Von „Banane“, „Donald“ und „Drei-Finger-Joe“

Erzählen könnte Boyens den ganzen Tag von Geschichten aus den glorreichen Jugendtagen. Ins Schwärmen gerät der Holstein-Veteran noch heute, wenn er an vergangene Zeiten zurückdenkt. Aus einem jugendlichen Leichtsinn wäre um ein Haar jedoch bitterer Ernst geworden. Mit seinen Kumpels „Banane“, „Donald“ und „Drei-Finger-Joe“ fuhr Boyens zum Auswärtsspiel nach Bremen. Nach Abpfiff trauten die Kieler ihren Augen kaum, als einige der Gäste-Fans den Tankdeckel der Reisegruppe aufgeschraubt hatten und mit Feuerwerkskörpern auf das Auto der Truppe schossen. Die älteren Kumpanen konnten die Situation gerade noch so entschärfen. „Banane war ein Baum von einem Mann“, sagt Boyens. „Als er den Bremern drohte, nahmen die ihre Beine in die Hand“, berichtet er heute lachend über die Begebenheit an der Weser.

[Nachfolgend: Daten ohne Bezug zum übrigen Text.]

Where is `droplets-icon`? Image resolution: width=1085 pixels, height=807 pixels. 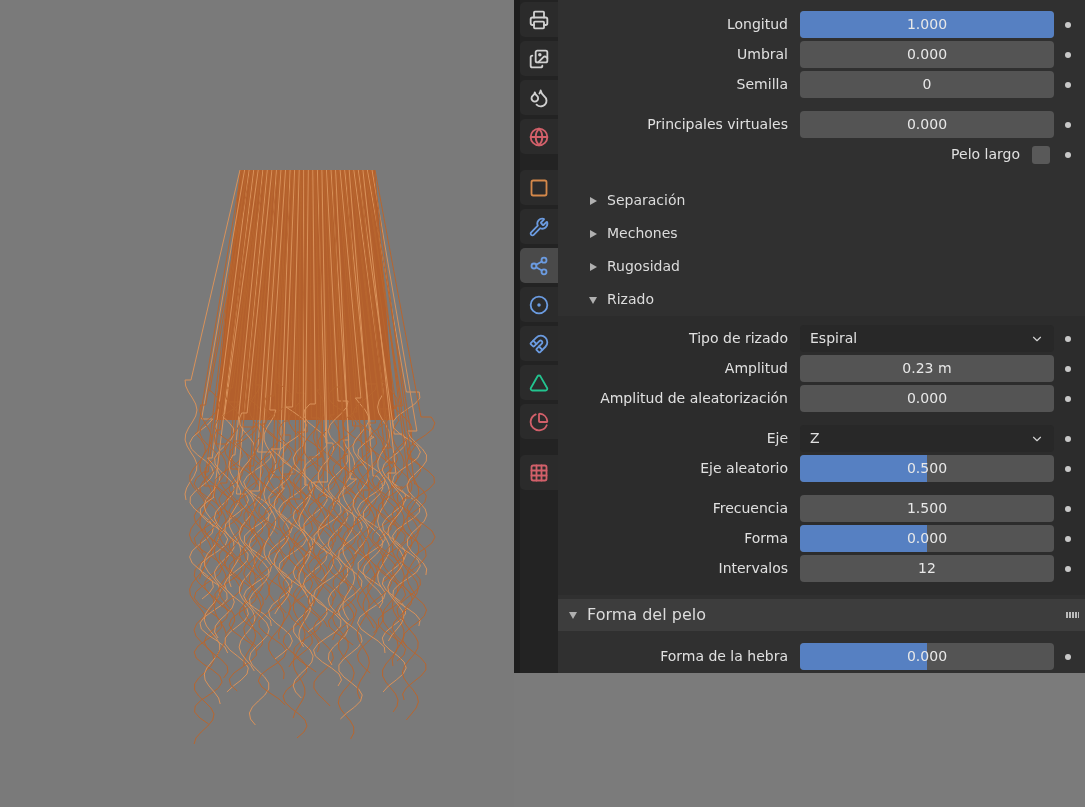 droplets-icon is located at coordinates (539, 98).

Es ist eine von vielen Geschichten, welche der Gebäudereiniger auch nach 40 Jahren wie aus dem Nähkästchen erzählen kann. Der einzige Zeitzeuge, der all diese Kuriositäten verifizieren könnte, ist die stillschweigende Kutte. Sie ist und bleibt ein Relikt aus einer Zeit, in der sich Spieler und Fans in der Kneipe trafen, um gemeinsam einen auf den KSV-Sieg zu heben.

Dieser Artikel ist Teil des Stadionmagazins zum Spiel gegen den FC Würzburger Kickers.